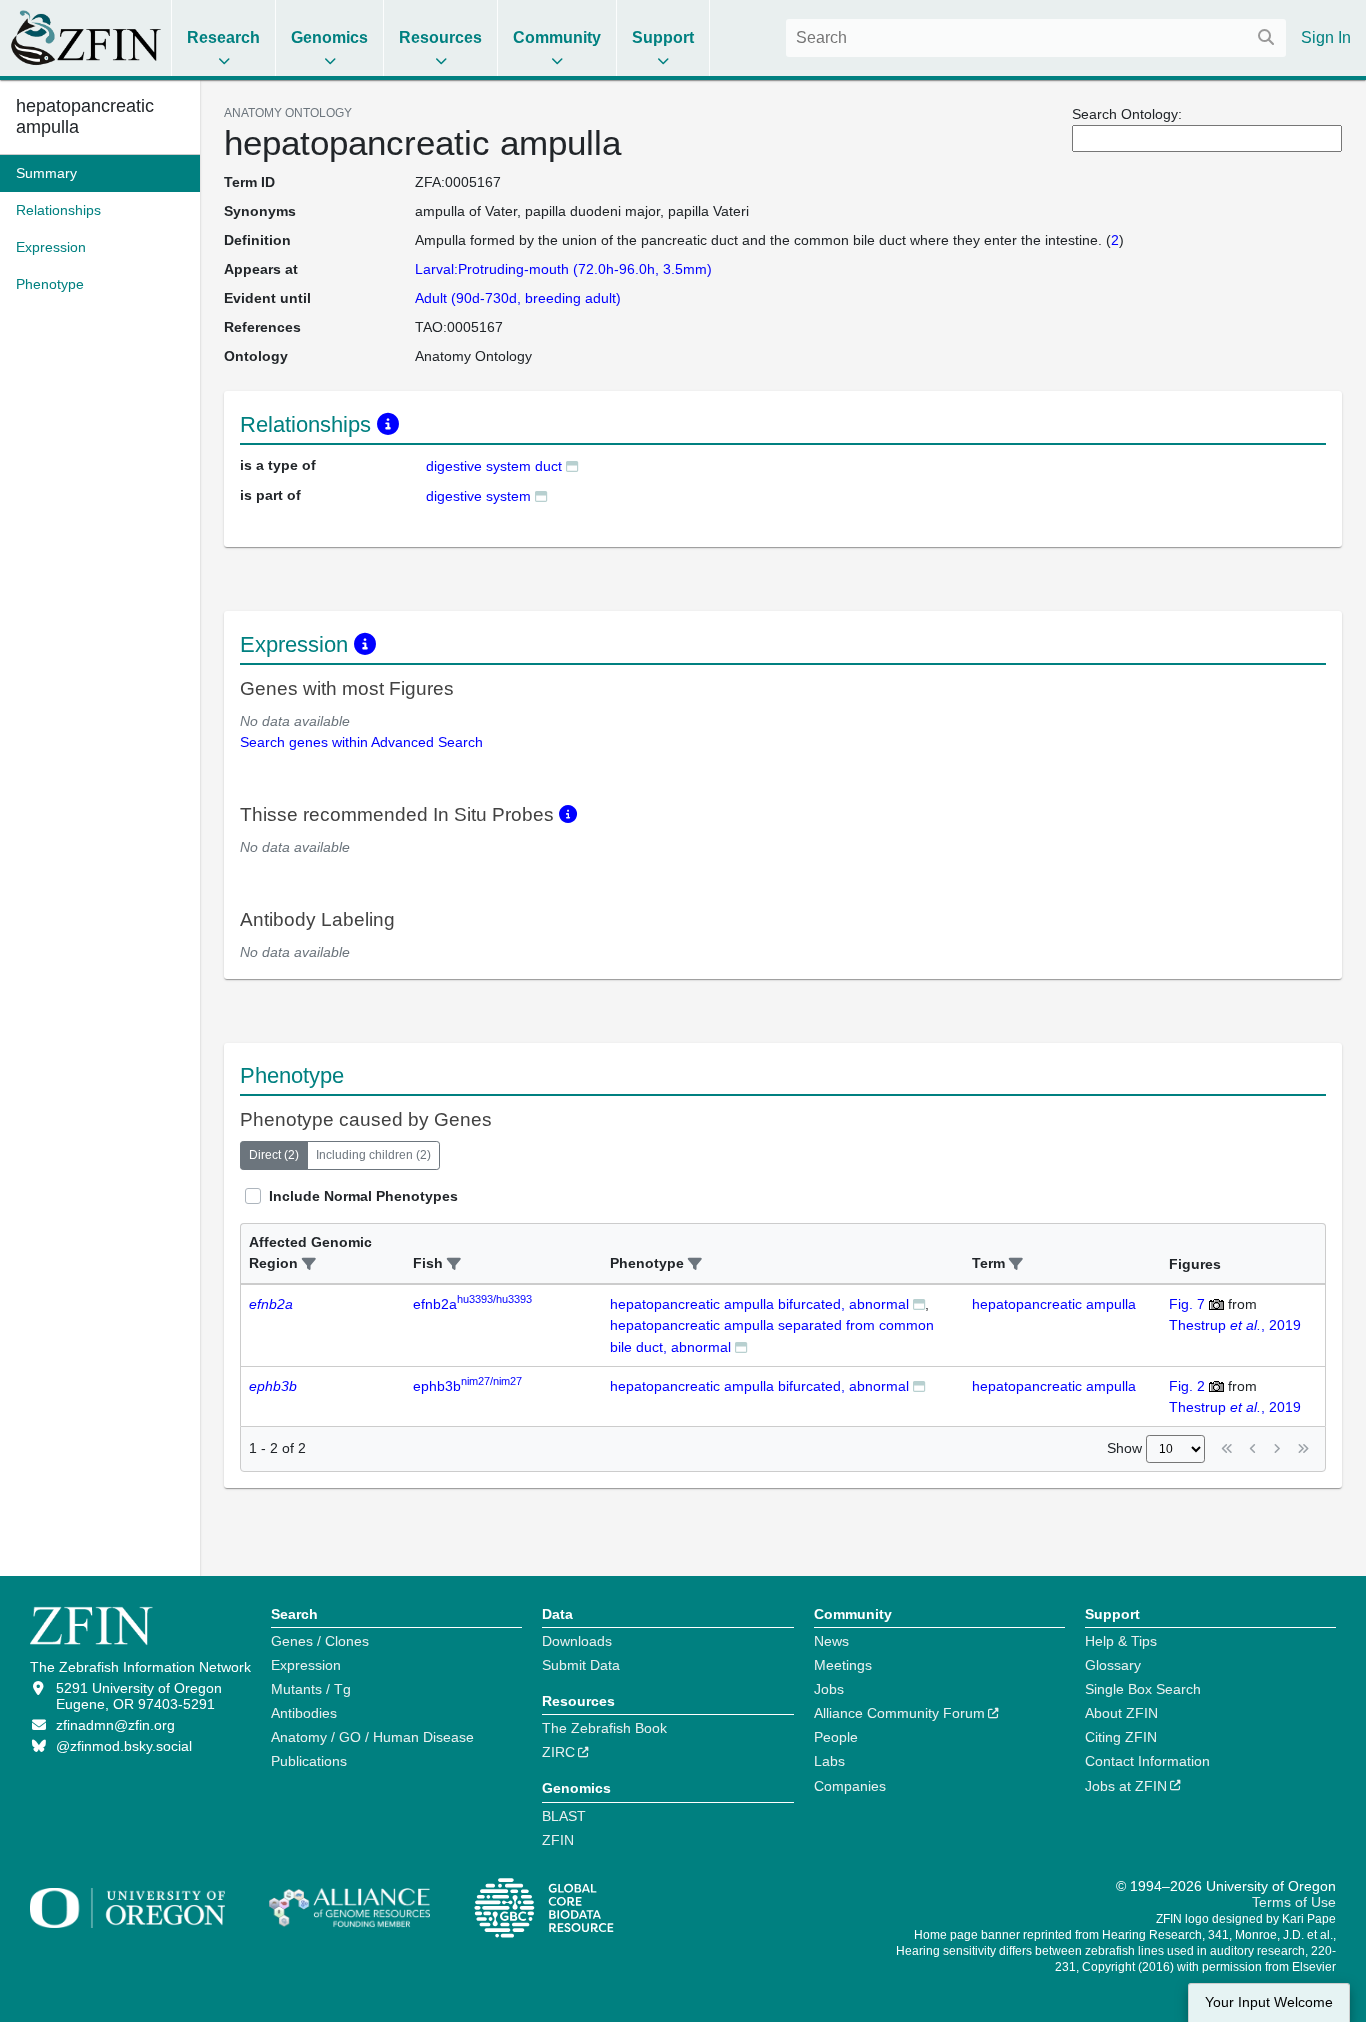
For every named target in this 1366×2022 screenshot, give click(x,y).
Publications (309, 1761)
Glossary (1113, 1665)
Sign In (1326, 37)
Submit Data (581, 1665)
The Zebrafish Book (604, 1728)
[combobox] (1036, 38)
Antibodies (304, 1713)
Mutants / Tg (311, 1689)
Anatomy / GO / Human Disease (372, 1737)
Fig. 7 (1187, 1304)
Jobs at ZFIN (1126, 1786)
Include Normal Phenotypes (363, 1196)
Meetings (843, 1665)
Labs (829, 1761)
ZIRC (558, 1752)
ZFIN (558, 1840)
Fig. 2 (1187, 1386)
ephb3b (467, 1386)
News (831, 1641)
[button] (309, 1264)
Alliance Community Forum (899, 1713)
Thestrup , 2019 (1235, 1325)
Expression (306, 1665)
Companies (850, 1786)
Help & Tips (1121, 1641)
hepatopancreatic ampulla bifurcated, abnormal (759, 1304)
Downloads (577, 1641)
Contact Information (1147, 1761)
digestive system (478, 496)
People (836, 1737)
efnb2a (472, 1304)
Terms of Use (1294, 1902)
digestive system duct (494, 466)
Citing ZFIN (1121, 1737)
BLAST (564, 1816)
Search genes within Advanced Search (361, 742)
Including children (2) (373, 1155)
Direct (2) (274, 1155)
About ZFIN (1121, 1713)
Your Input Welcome (1269, 2002)
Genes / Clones (320, 1641)
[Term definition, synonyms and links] (572, 465)
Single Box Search (1143, 1689)
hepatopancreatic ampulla (1054, 1304)
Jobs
----
**Required work:** Answer with a single number, the count of lines in the data that contain "system".

**Problem solution:** 2